Extracted entries Block Start
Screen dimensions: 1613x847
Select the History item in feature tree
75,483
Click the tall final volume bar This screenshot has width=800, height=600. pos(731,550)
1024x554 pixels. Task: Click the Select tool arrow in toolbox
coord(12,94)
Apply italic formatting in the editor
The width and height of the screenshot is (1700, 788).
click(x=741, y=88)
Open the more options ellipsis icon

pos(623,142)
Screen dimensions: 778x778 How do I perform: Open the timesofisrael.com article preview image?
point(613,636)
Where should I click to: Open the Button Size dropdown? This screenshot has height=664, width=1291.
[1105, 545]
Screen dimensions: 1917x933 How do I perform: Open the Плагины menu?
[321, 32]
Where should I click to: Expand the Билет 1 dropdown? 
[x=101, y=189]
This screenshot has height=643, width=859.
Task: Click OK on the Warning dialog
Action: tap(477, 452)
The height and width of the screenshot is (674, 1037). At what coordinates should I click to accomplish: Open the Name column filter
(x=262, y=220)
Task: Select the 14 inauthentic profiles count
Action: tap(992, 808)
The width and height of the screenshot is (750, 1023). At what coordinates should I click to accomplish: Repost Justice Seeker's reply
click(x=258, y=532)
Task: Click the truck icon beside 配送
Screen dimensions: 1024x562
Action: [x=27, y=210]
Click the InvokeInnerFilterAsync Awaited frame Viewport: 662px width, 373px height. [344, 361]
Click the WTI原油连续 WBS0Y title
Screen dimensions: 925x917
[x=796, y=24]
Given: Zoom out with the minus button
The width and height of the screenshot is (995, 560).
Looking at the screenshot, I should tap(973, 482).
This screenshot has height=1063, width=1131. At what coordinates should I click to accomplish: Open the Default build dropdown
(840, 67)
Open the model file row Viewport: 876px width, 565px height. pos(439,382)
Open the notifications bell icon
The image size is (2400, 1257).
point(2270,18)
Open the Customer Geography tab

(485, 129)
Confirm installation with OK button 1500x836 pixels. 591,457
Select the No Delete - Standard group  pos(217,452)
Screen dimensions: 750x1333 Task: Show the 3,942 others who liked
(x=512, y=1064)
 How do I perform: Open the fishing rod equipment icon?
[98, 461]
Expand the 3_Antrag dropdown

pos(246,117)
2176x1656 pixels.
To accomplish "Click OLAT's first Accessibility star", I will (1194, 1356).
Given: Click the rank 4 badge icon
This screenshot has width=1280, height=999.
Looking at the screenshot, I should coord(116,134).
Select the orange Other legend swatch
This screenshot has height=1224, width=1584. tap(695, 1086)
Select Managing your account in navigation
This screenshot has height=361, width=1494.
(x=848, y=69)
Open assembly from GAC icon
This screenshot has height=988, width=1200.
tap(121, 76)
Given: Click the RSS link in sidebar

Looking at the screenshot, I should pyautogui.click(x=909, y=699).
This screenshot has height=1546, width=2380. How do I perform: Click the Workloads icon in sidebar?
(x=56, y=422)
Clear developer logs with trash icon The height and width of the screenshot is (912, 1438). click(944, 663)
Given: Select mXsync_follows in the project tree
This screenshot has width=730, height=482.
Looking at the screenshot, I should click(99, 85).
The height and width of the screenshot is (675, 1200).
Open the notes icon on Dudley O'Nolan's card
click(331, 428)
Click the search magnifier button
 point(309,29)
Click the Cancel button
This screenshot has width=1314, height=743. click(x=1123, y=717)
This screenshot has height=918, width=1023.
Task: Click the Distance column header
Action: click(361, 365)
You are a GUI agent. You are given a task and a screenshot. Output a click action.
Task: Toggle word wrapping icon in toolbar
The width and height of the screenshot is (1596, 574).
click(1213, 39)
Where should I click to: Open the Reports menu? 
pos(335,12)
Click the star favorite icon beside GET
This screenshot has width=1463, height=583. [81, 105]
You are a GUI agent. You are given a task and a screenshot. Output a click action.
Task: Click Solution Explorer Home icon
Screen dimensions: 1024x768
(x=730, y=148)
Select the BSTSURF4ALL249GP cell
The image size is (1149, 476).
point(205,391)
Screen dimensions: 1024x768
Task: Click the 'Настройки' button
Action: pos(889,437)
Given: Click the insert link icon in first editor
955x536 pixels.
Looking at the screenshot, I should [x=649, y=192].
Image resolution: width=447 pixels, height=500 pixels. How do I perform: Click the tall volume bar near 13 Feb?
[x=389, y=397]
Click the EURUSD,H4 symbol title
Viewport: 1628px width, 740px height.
Extracted entries Block End
[What you are asked to do] Report the count of lines in the entries that contain "with". Nothing else should be given.

[Response below] 3